Hobbit-maaltijd - Das Hobbit-Dinner
Das Hobbit-maaltijd bzw. Hobbit-Mahlzeit (Dinner) war, wie Tolkien schreibt, eine Veranstaltung, die er "gewiss niemals vergessen wird, noch die mir erwiesene Gnade und Güte aller." [1]
Hintergrund
Cees Ouboter, ein Mitarbeiter der niederländischen Buchhändler Voorhoeve & Dietrich kam 1957 auf die Idee , J. R. R. Tolkien zu einem der damals berühmten literarischen Mittagessen von Voorhoeve & Dietrich nach Holland einzuladen. Um den Geist des Romans widerzuspiegeln, sollte der Besuch in Form eines Banketts, eines „Hobbit-Dinners”, stattfinden.[2]

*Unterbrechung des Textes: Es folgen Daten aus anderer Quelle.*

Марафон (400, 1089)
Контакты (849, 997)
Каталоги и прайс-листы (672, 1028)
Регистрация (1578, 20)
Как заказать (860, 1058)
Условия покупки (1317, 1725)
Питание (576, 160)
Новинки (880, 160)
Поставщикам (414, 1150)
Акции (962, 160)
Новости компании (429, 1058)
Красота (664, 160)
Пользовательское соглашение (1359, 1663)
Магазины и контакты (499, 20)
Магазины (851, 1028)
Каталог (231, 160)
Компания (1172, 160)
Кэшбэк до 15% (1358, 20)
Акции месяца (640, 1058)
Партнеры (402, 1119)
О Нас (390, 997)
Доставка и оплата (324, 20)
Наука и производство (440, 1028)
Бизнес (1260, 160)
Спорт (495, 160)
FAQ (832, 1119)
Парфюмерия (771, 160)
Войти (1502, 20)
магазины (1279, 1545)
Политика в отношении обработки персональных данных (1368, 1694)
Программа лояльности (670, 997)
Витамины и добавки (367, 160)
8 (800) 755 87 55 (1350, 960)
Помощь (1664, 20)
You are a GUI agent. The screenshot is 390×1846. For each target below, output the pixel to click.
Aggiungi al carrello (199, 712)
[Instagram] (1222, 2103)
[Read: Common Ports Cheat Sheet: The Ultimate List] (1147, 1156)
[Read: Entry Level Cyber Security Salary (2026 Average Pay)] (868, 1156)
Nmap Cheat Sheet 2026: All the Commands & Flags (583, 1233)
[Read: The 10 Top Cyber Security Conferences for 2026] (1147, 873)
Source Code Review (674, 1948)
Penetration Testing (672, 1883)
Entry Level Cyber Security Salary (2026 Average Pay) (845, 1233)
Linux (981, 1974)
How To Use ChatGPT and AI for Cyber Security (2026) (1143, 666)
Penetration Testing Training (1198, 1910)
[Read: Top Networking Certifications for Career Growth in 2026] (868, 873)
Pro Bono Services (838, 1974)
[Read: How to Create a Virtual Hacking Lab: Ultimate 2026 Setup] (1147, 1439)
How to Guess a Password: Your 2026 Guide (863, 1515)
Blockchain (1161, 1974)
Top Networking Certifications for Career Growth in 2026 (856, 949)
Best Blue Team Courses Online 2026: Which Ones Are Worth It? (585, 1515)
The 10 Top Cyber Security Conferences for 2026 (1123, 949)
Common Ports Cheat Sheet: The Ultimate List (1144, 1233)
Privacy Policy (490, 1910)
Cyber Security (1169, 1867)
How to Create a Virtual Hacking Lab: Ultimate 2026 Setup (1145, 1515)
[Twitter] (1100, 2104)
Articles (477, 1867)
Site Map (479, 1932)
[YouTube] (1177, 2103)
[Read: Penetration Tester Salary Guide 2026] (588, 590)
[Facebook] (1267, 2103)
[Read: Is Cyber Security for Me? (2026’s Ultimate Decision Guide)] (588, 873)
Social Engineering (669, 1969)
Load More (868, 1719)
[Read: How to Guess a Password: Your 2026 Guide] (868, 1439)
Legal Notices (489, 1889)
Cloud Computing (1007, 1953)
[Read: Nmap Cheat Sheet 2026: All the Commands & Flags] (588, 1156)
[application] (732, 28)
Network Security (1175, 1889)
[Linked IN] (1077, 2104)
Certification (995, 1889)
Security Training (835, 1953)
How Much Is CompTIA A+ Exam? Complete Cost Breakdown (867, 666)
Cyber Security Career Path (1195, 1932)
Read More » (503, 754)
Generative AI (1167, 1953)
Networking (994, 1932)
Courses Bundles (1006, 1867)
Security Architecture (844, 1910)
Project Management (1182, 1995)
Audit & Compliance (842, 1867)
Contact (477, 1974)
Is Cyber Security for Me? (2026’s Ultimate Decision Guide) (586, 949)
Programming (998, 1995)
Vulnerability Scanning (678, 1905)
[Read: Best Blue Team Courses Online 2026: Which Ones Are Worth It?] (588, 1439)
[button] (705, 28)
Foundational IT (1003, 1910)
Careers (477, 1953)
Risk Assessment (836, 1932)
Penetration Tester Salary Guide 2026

In der zweiten Hälfte des Jahres 1957 wandte er sich mit seiner Idee an Het Spectrum, Tolkiens niederländischen Verleger des Herrn der Ringe - In de Ban van de Ring – De Reisgenoten. Die Verantwortlichen des Verlages waren begeistert, da Het Spectrum auf gute Werbemaßnahmen angewiesen war, um den Verkauf anzukurbeln. Mit dem Segen des Verlags und der Zusage finanzieller Unterstützung schrieb Cees Ouboter Ende 1957 über Rayner Stephens Unwin, von Tolkiens Verlag Allen & Unwin, einen Einladungsbrief an Tolkien.[3][4]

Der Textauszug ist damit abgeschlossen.